■ Exercise details: Gather every line of the records below that contains the string "height", matching case exactly, and copy each one out in full.

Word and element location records
____________________

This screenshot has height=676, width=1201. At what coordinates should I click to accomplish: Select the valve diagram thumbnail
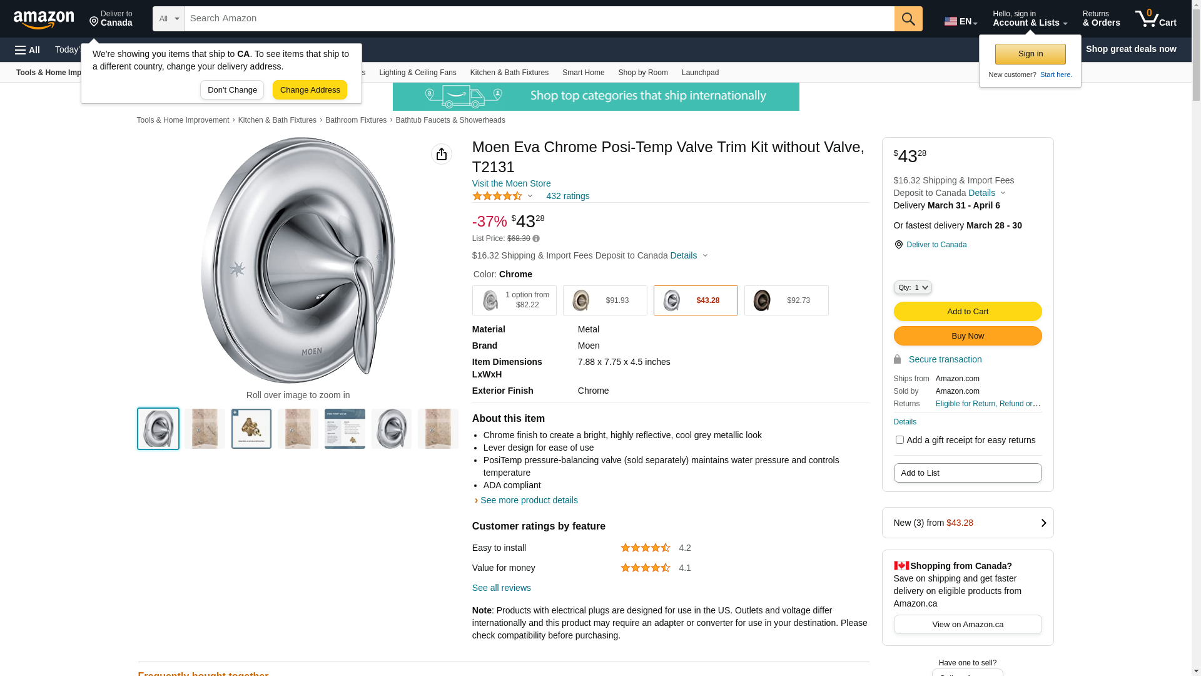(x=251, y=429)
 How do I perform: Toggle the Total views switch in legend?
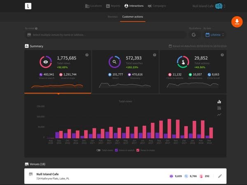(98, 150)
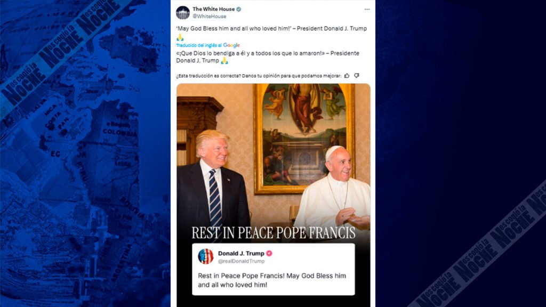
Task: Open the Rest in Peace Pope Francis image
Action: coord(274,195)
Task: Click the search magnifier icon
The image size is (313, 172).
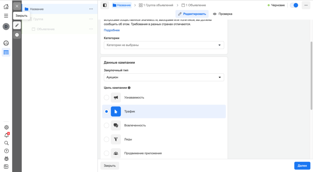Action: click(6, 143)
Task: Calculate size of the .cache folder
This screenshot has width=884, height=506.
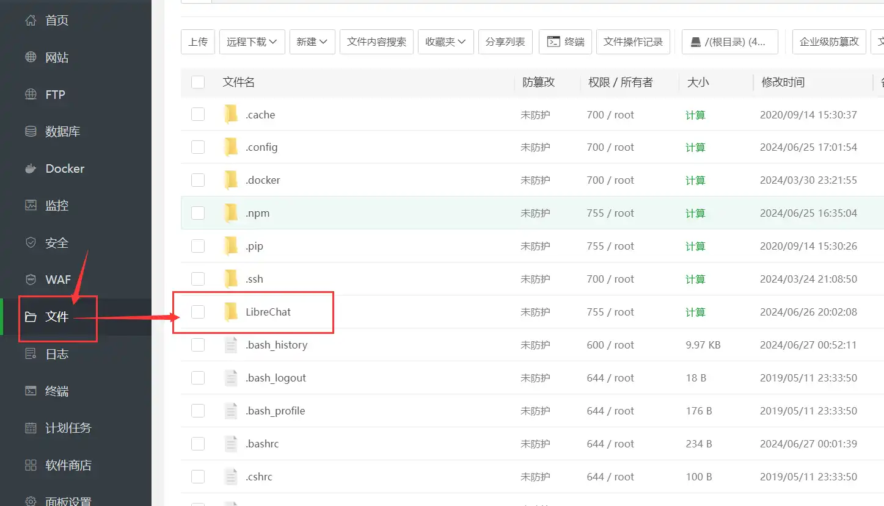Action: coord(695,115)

____________________

■ Result below:
This screenshot has height=676, width=1201. At what coordinates should I click to accomplish: Select the valve diagram thumbnail
This screenshot has width=884, height=506.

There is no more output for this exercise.